Plants infected with phytoplasma usually undergo a series of physiological and biochemical changes at the cellular and molecular levels. Previous study about changes on proteins profile in P. tomentosa challenged with phytoplasma have been analyzed (6). However, the molecular mechanism of PaWB remains unclear. To identify key proteins involved in PaWB, we compared a previously reported proteome of phytoplasma-infected Paulownia with the data set obtained in this study. The results showed that more PaWB-related proteins were identified in this study than the research conducted by Cao et al. (6), and that the overlap was relatively low between our proteome data and previous data set. These conclusions are not surprising. First, the experimental designs differed between two studies. In the previous study, different concentrations of MMS were used to treat PIS and only one concentration of MMS was used to screen proteins related to PaWB in the present study. Second, the technological progress of mass spectrometry, peptide affinity enrichment, and labeling method may also be reasons for more proteins being identified in this study. Also, we conducted the present study based on the reference genome, which might be more accurate for gene identification. Nevertheless, further comparative analysis showed that many of the PaWB-related proteins identified in the two studies were involved in photosynthesis, which may explain the yellowing leaves and low photosynthetic rate of phytoplasma-infected seedlings.

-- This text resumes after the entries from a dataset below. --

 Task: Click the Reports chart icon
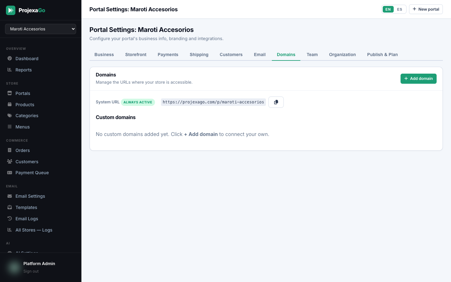coord(10,70)
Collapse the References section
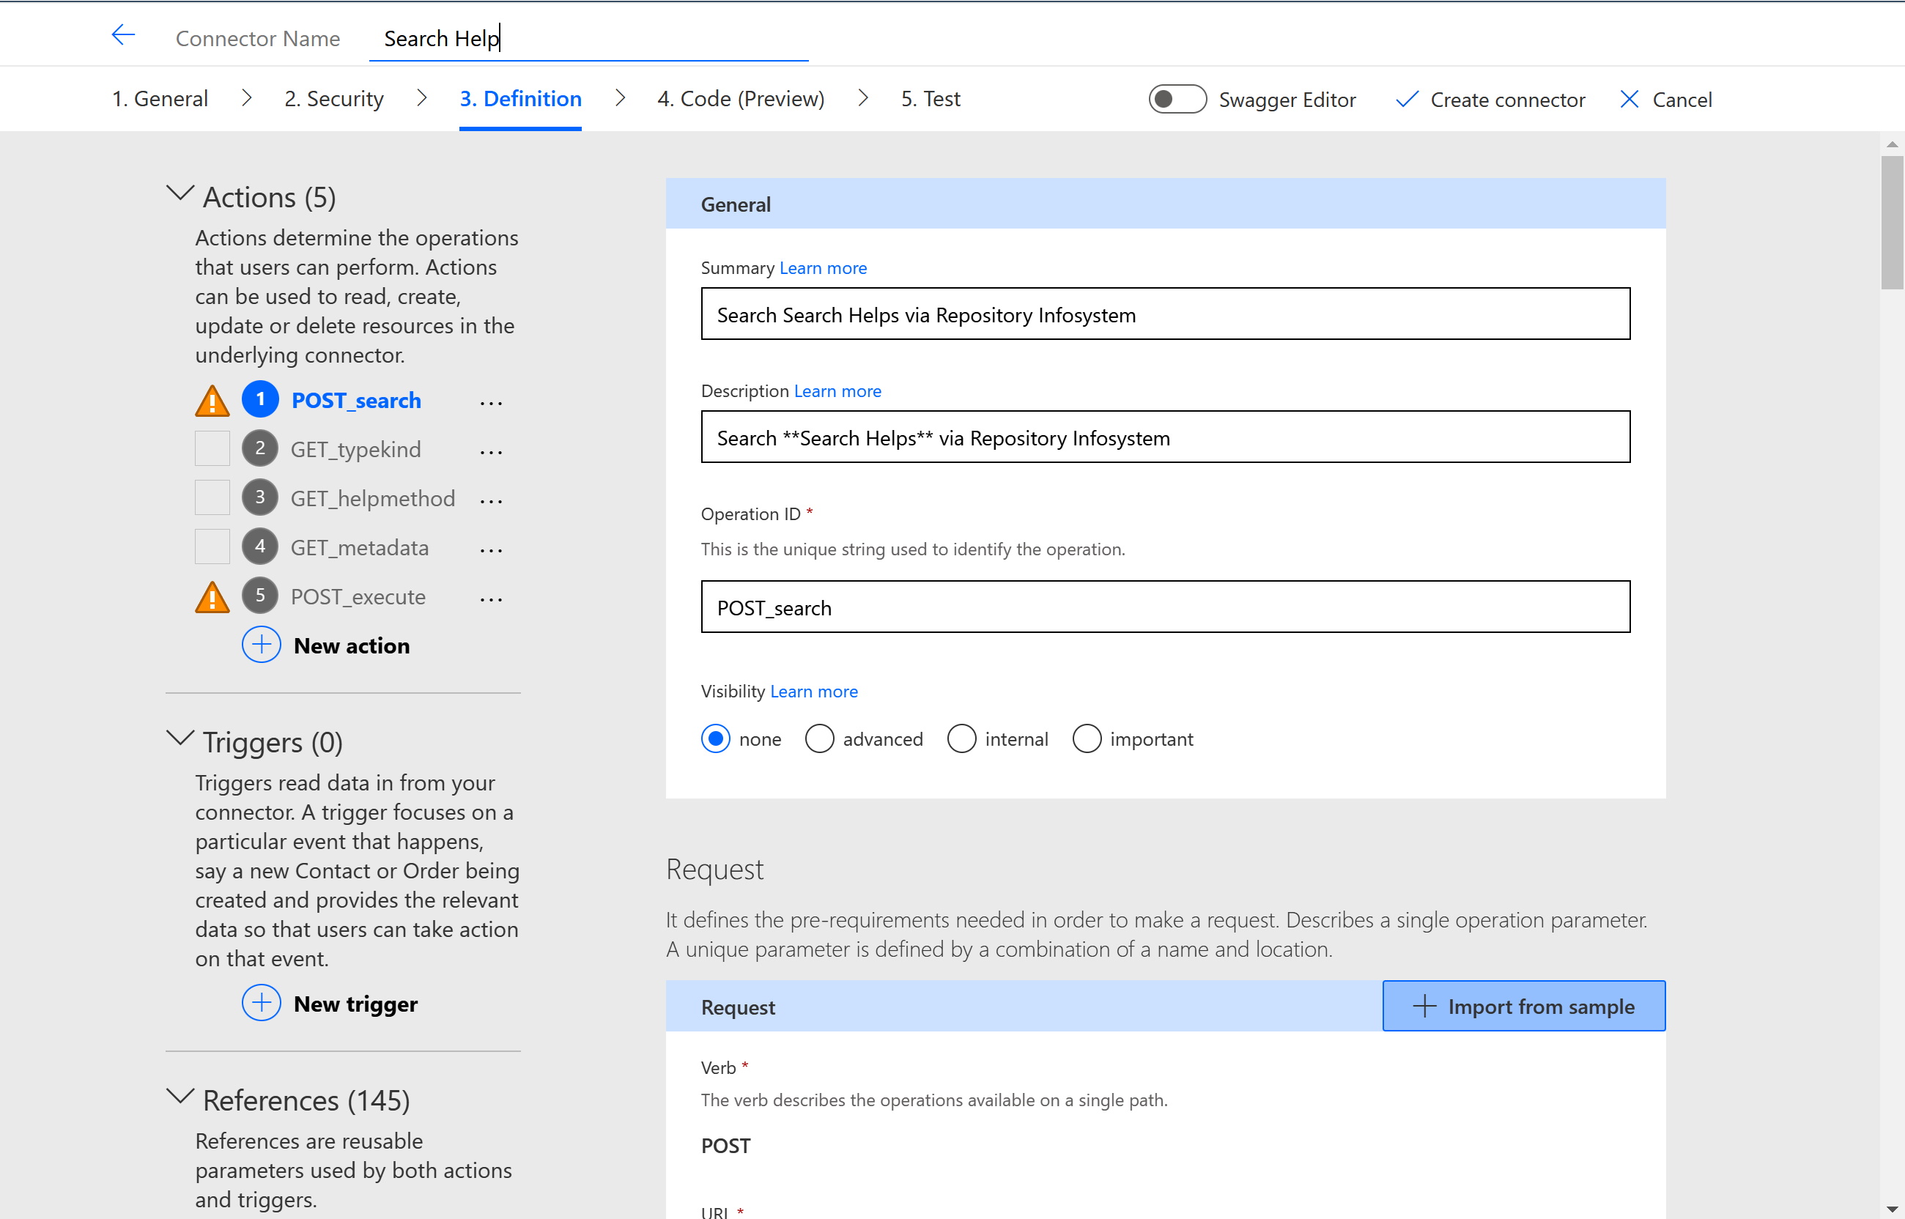1905x1219 pixels. (x=180, y=1096)
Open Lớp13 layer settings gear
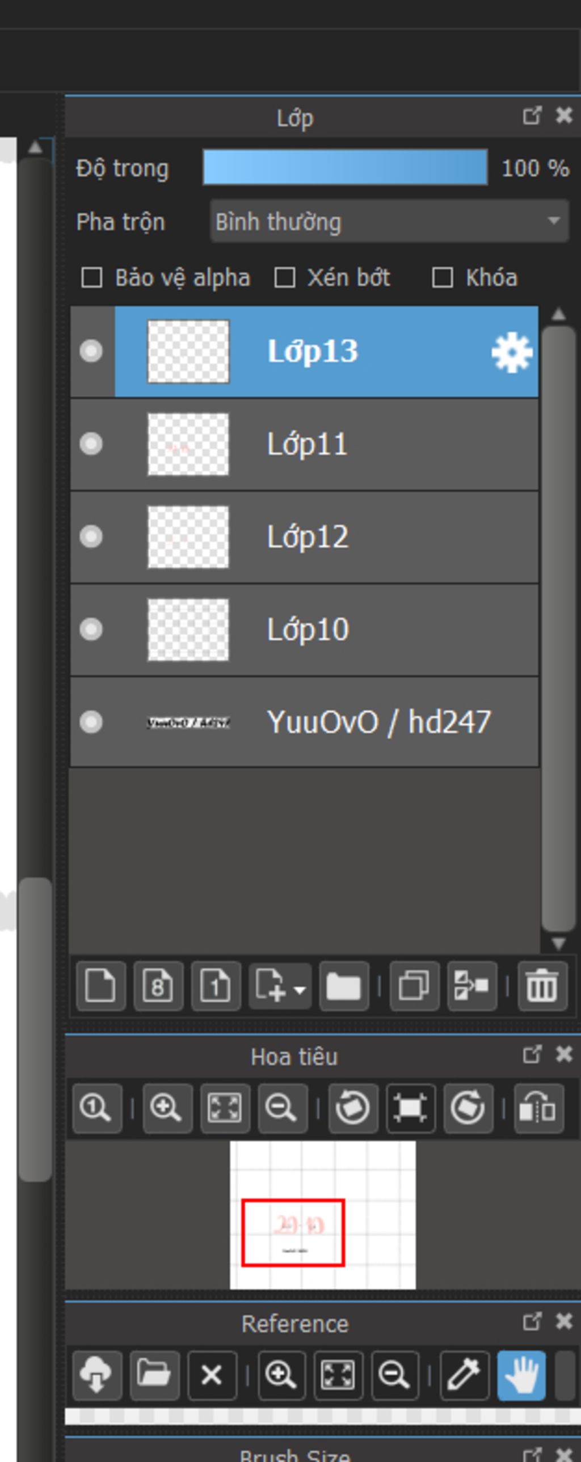Image resolution: width=581 pixels, height=1462 pixels. pos(511,352)
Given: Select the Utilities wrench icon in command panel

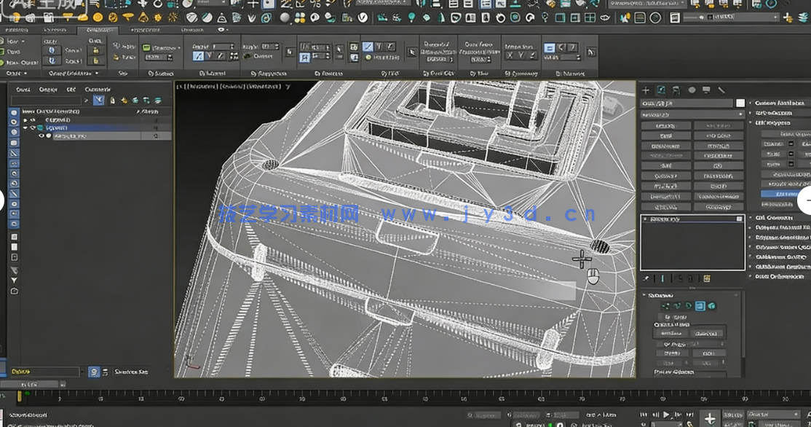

Protein acetylation can modulate the cellular metabolic status by affecting enzyme activity or protein function has been well known in pathogen-infected plants (10, 55). In phytoplasma-infected plants, several key enzymes that are involved in lower photosynthetic rate and decreased forest production have been reported, for instance, RuBisCO participating in starch biosynthesis (31, 56). However, the question of what modulates this enzyme status and whether protein actelyation has a crucial role in this process is still unclear. In this study, we found acetylation on these proteins to be a major reason by using acetylproteomes and site-directed mutagenesis analysis. Based on the results of the previous study and the current study, a model was proposed to elucidate the occurence of yellowing leaves and stunted growth (Fig. 8).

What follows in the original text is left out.